- TASK GOAL -
From the listing below, restate word for word the lines from the line containing "358x538 pixels." down through the line containing "This screenshot has width=606, height=429.". Exclude pictures.

- RECORDED DATA -
◆ ◆ ◆ ◆

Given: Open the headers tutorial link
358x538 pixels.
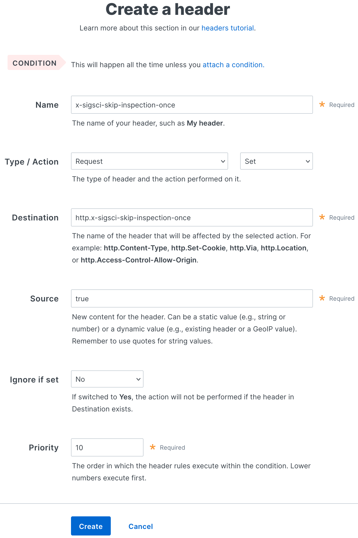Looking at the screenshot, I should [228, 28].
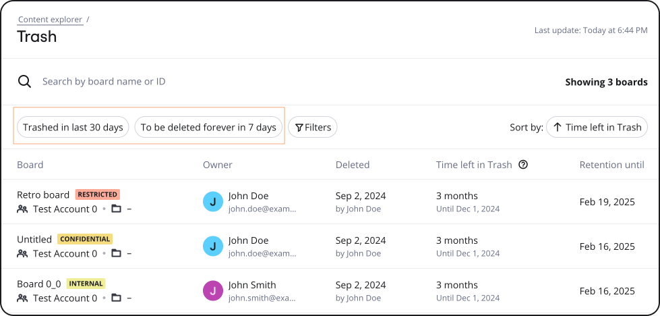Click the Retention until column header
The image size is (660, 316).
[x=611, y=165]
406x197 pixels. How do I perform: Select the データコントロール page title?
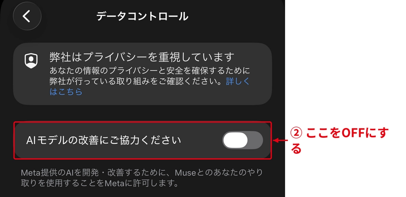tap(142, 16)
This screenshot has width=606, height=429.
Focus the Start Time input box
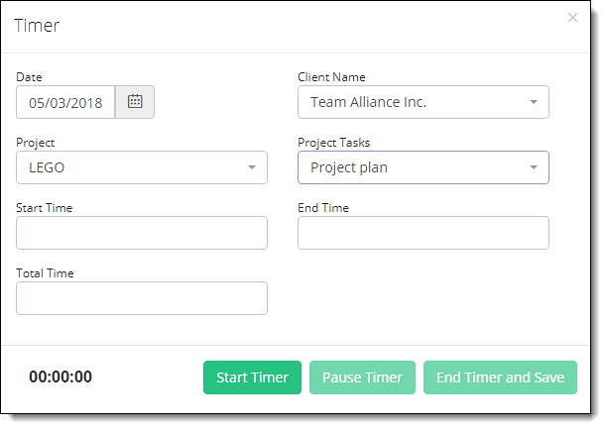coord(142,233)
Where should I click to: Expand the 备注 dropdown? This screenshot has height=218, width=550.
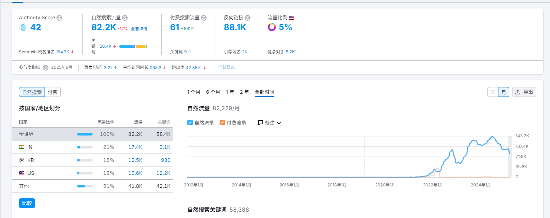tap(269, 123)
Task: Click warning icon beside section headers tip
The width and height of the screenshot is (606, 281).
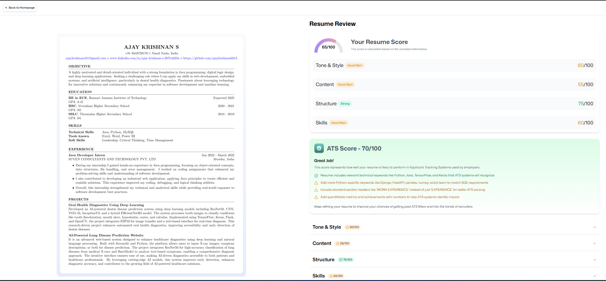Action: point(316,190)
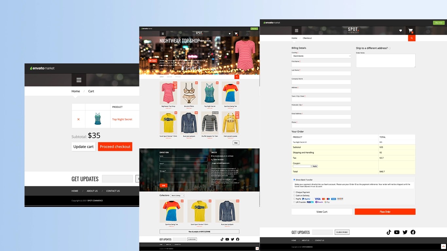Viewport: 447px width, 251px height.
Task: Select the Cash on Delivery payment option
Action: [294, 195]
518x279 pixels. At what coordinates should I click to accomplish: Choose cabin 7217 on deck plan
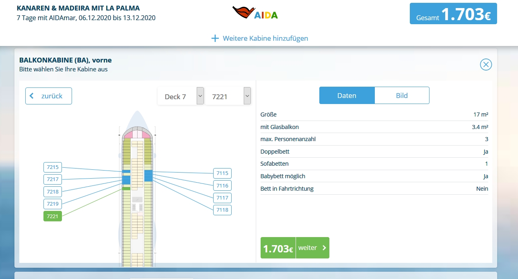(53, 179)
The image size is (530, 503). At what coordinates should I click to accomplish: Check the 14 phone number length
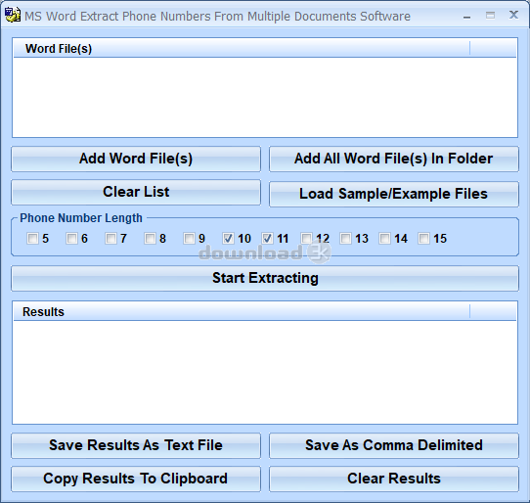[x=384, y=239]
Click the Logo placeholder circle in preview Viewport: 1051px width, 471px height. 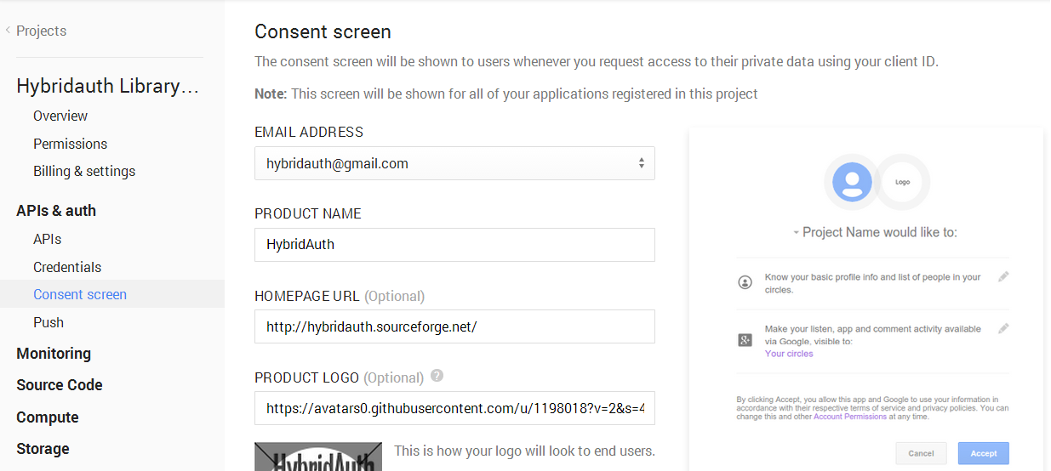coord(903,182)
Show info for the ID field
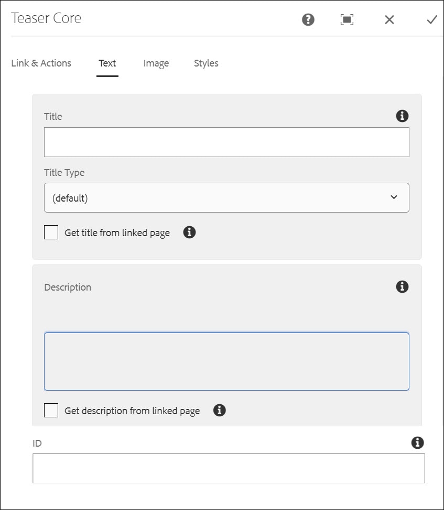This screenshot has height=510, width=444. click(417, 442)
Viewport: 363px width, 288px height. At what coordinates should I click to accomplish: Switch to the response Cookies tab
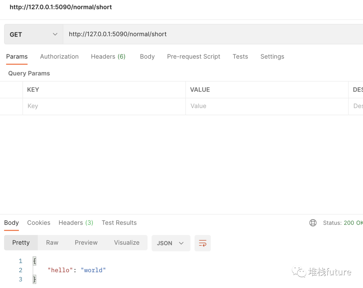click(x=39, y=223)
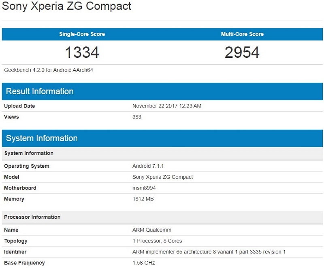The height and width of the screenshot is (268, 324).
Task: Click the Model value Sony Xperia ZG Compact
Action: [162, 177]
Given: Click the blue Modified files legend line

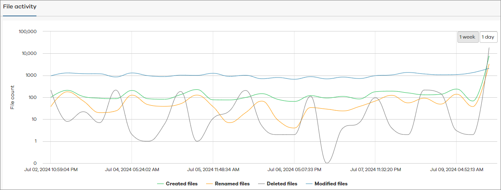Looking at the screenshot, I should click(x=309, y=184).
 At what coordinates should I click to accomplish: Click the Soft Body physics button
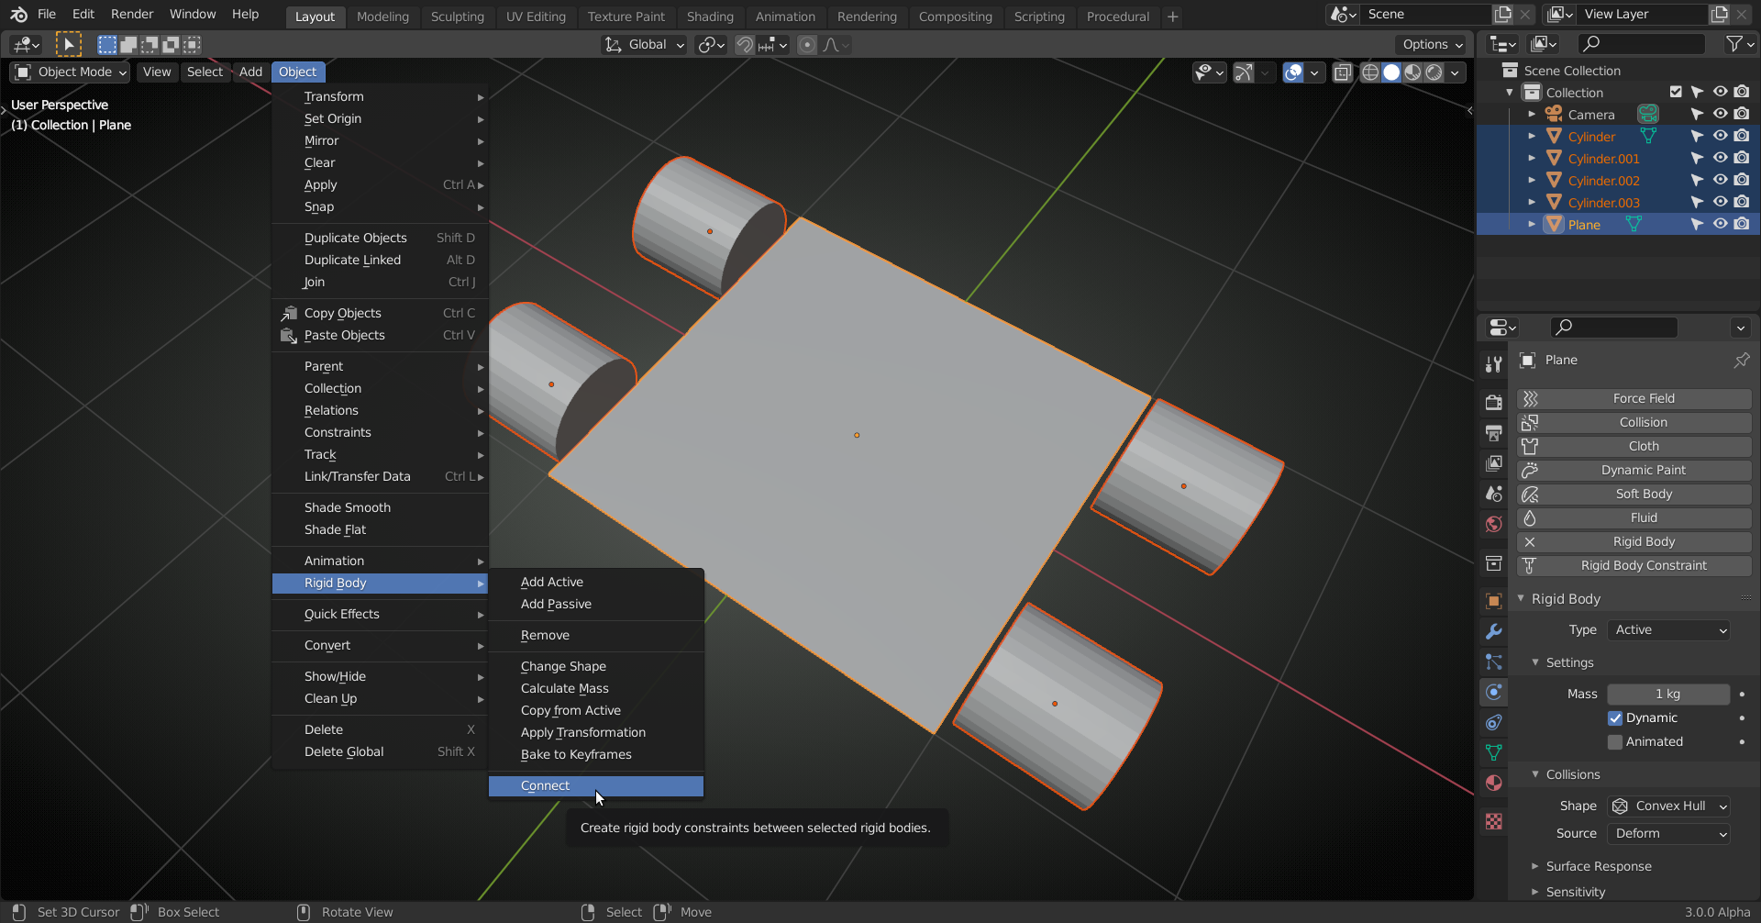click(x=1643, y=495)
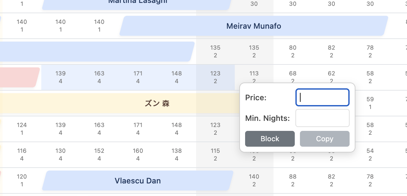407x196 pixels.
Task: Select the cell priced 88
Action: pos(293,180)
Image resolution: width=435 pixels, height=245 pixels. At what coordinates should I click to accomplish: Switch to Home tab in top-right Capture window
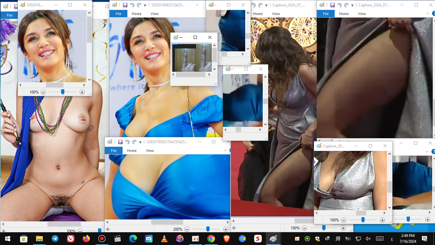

◆ ◆ ◆ ◆

- ANSWER SECTION -
358x538 pixels.
Looking at the screenshot, I should [228, 28].
Click the Retention until column header
The image size is (660, 316).
[x=611, y=165]
406x197 pixels. How do I perform: Select the データコントロール page title?
tap(142, 16)
This screenshot has width=606, height=429.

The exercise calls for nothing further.